Originally published by United Press International
A little over three months ago in the village of Ghabagheb in Syria’s southern municipality of Dara’a, a two man hit team from the Free Syrian Army awaited the arrival of an important Syrian Arab Army figure. One of the FSA soldiers, a 24-year-old defected SAA soldier from Dara’a named Sultan, had been tipped off by a contact still enlisted in the army battling for Syrian President Bashar al-Assad’s regime.
The pair waited but the man never came. Instead, a mini bus arrived and seven SAA soldiers emerged. Realizing they had been betrayed, Sultan’s comrade fled, leaving Sultan face-to-face with the enemy combatants. Time slowed down as Sultan was overcome by melancholy. As he stared at his foes a thought crept into his conscious: “Am I going to die here, in this place?” Despite being filled with fear at the notion of an unavoidable demise Sultan felt no regrets. Both sides opened fire.
Sultan took down two of the soldiers before his luck ran out. Three exploding bullets crashed into his right leg, just under the knee in the upper shin area. As the bullets penetrated his leg the fear vanished, he says.
“Before you are shot you feel fear but when you are shot the fear goes because you know death is coming.” But Sultan wasn’t prepared to die. He crawled 100 meters to safety behind the corner of a nearby building and continued returning fire. Here, a local woman found him and pulled him a further 150 meters away from the fighting. For 45 minutes, Sultan waited until FSA forces arrived to take him to a field hospital.
The Syrian Civil War has dragged on since March 2011 pitting opposition forces against the Assad regime. The war has grown in intensity in the past year, as packs of foreign fighters have entered the fray on both sides, twisting the conflict into a brutal sectarian affair. Despite peace talks in Geneva planned for January 22 there are few who believe the war is nearing its conclusion. While exact figures are hard to find, most estimates put the dead in Syria at over 120,000, a figure that will only be added to as neither the opposition nor the regime appear ready to concede. As the war continues to destroy proud cities and claim heavy casualty counts, Sultan and other wounded opposition fighters are rehabilitating in hopes that they regain enough mobility to return to the battlefield.
“As soon as they recover everyone wants to go back and fight,” said Abu Yara, a 19-year-old who was shot through the left shoulder by a sniper and was told by his fellow soldiers that he would “definitely die”. He had an emergency operation and rested at home for a month before going north to Turkey, selling his rifle and motorbike, and buying a ticket from Antakya to Istanbul and then on to Amman.

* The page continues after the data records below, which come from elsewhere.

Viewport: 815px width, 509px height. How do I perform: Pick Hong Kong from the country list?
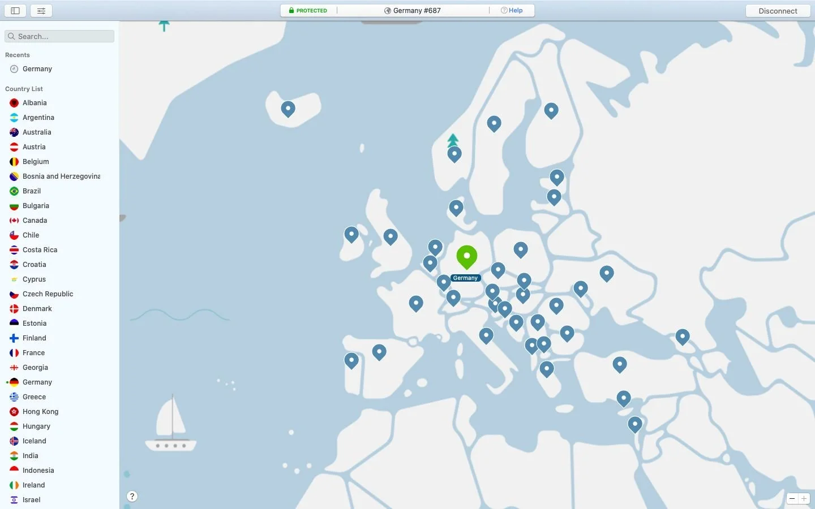40,412
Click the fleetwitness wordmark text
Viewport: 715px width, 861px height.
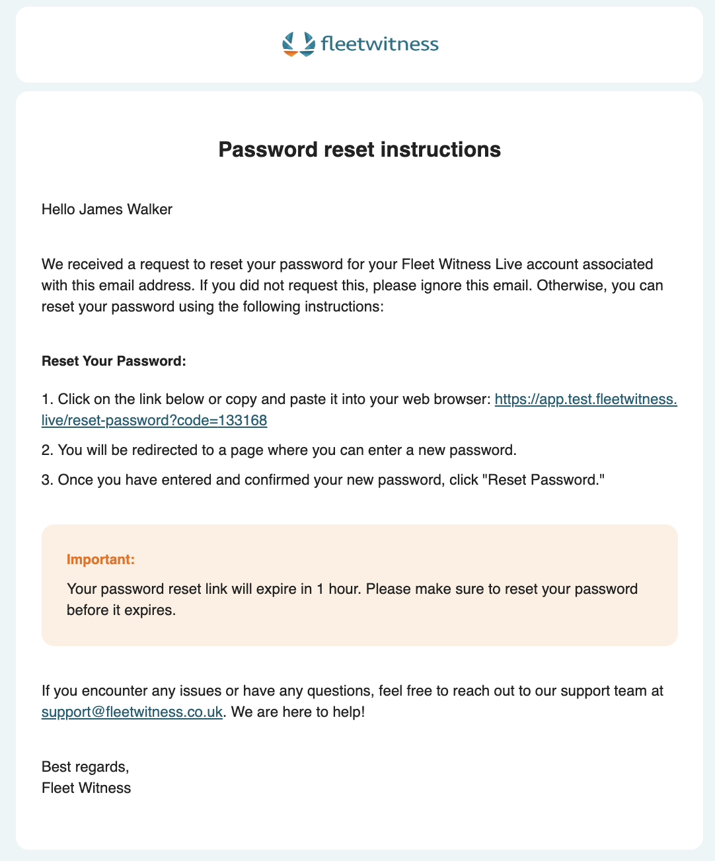379,44
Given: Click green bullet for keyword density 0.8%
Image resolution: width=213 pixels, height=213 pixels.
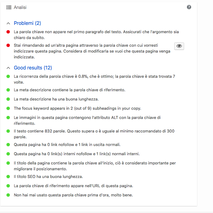Looking at the screenshot, I should [x=8, y=77].
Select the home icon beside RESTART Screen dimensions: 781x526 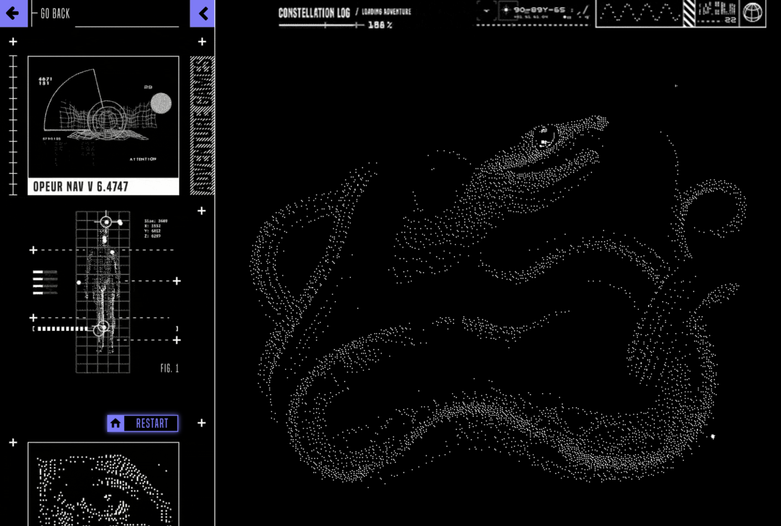coord(115,423)
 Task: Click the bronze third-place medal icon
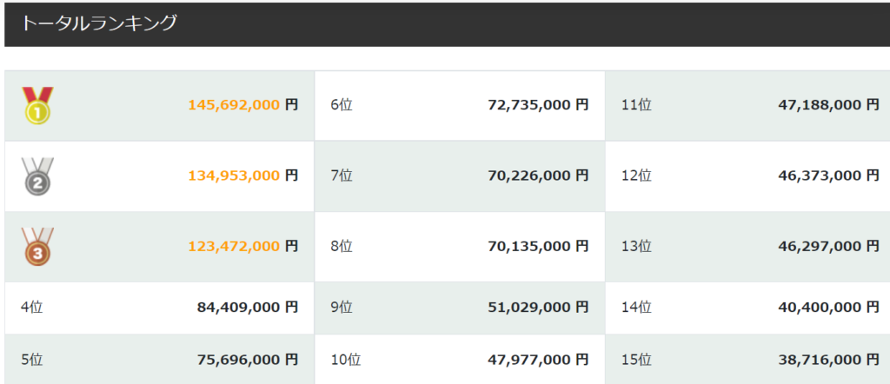click(x=37, y=247)
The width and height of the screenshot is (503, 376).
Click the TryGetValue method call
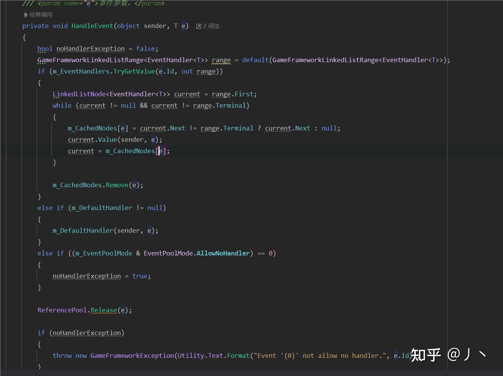[x=134, y=71]
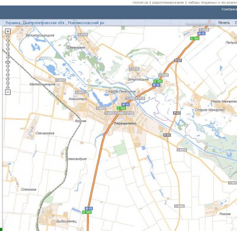This screenshot has width=237, height=231.
Task: Click the Великокозырщина village label
Action: (x=40, y=36)
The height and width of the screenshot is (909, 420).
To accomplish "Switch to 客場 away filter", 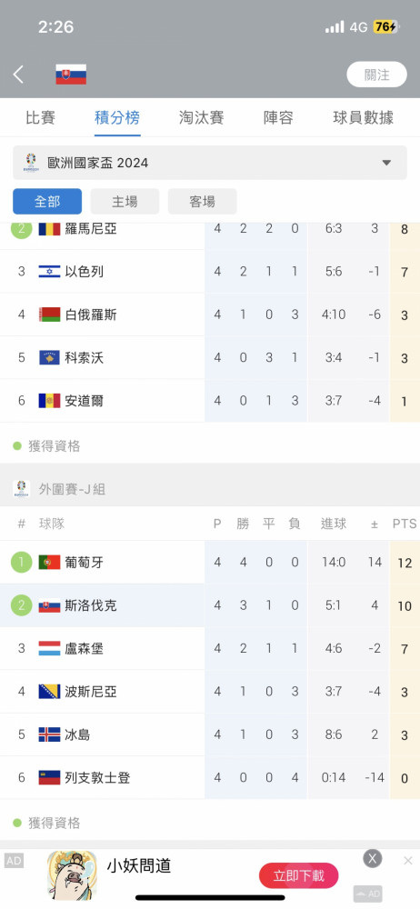I will pos(203,201).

Sultan and Abu Yara now reside in a hotel and are treated at a hospital in the northern Jordanian governorate Mafraq where wounded Free Syrian Army fighters receive free accommodation and physical therapy paid for by private donors from Gulf countries and various NGOs. The hospital is currently hosting around 60 wounded or disabled fighters and is staffed by three doctors and four nurses. The hospital is not publicized but is known by fighters simply by word of mouth. Jordanian authorities are aware of the hospital.
Sitting on a bench in a public area in Jordan’s capital Amman, Sultan now needs a crutch to walk. The inside of his right knee is indented by a large crater and he has three metal rods sticking out of his right leg, with a further three scars where the rods were previously inserted. While his black, slicked-back hair shows tips of gray beginning to creep in, a possible sign of the constant pressure of living through war that is stealing the remainder of his youth, his piercing green eyes constantly squint as his round face breaks into laughter. As he puffs a cigarette, he speaks of an unflinching itch to return to the battlefield.
“Once you fight you want to fight again, you get used to it,” he said. “When the fear breaks you don’t care anymore.”
Despite his desire to get back to fighting, Sultan realizes there are obstacles in his and his comrades’ paths.
“Seventy percent of the hospital’s wounded are disabled and even if I recover I won’t ever be 100 percent like before,” he said. Pictures of his initial x-rays show a large portion of his shinbone completely missing after being shattered into tiny pieces by the exploding shells. He had to have marrow removed from his hip and placed into his shin so the bone could properly regenerate.
A day later, Sultan posted a photo on Facebook featuring himself, Abu Yara and five other former opposition fighters. In the photo, one man is on crutches and another holds up a peace sign with his right hand as his left one is bandaged. The caption to the photo reads: ‘We will return to our country. Being hit will not stop us from continuing on our path.’